Potensi keanekaragaman hayati tidak  langsung begitu saja dimanfaatkan. Namun diperlukan strategi untuk mengantsipasi hilangnya keanekaragaman hayati yang pernah terjadi sebelumnya. Hal ini disebabkan karena makin berkembangnya rekayasa genetika  dan bioteknologi. Salah satu kegiatan bioteknologi untuk memanfaatkan keanekaragaman hayati dan keanekaragaman genetic antara lain adalah menciptakan organisme baru melalui rekayasa genetic. Upaya inilah yang menyebabkan hilangnya keanekaragaman hayati di berbagai wilayah di Indonesia.
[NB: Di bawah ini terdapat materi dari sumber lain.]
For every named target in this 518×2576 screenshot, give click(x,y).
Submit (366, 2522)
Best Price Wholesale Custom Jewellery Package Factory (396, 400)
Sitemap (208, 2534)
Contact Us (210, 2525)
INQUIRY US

Hilangnya keanekaragaman hayati di negeri ini memberikan insiparasi untuk melakukan pengamanan  hayati oleh sebuah komunitas. Upaya pengamanan hayati ini harus mendapat dukungan dari pemerintah  disamping usaha masyarakat untuk saling bekerjasama dalam melakukan usaha ini. Langkah pertama yang dapat dilakukan oleh masyarakat adalah dengan melakukan inventarisasi potensi keanekaragaman hayati wilayah tersebut. Hasil inventarisasi varietas tersebut memberikan alternative bagi didorongnya pemanfaatan varietas lain disamping apa yang selama ini dikonsumsi. Hal ini untuk mengurangi ketergantungan yang berlebihan terhadap satu sumberdaya, sehingga kesalahan monokultur yang pernah dilakukan tidak terjadi lagi.

Kedua, dalam kasus komunitas tertentu, bahkan mereka sangat tergantung pada keanekaragaman tanaman untuk mempertahankan produksi dan ketahanan pangan. Hal ini dilakukan untuk mengurangi resiko dalam penyimpanan bahan pangan. Mereka secara tradisional saling bertukar jenis tumbuhan, dengan harapan bila terjadi percampuran berbagai jenis tanaman, akan memunculkan jenis baru. Hal itu memberikan keuntungan bagi petani bagi petani dalam pengembangan keanekaragaman  dan pengadaptasian variasi-variasi baru dengan pola morfologi dan fisiologi yang khusus dan sesuai dengan kebutuhan mereka. Sehingga proses pengkayaan hayati dapat berlangsung secara alami tanpa rekayasa genetic yang syarat akan dampak negatifnya.

KESIMPULAN

Dari hasil analisa didapatkan bahwa Indonesia memiliki peluang untuk mempu memperkuat ketahanan pangannya bila ditinjau dari beberapa aspek. Begitu pula dengan China. Mungkin China lebih maju satu langkah karena sudah mampu menghasilkan hasil panen yang cukup banyak sehingga mampu memenuhi kebutuhan akan barang pangan, sedangkan Indonesia masih dalam tahap proses untuk menuju ke situ. Tapi tidak menutup kemungkinan pula apabila program pemerintah untuk meningkatkan ketahanan pangan Bangsa kita berhasil, kita mungkin bukan hanya dapat memenuhi kebutuhan pangan nasional, tapi kita juga dapat mengimportnya ke Negara yang membutuhkan, sehingga dapat meningkatkan kesejahteraan bangsa.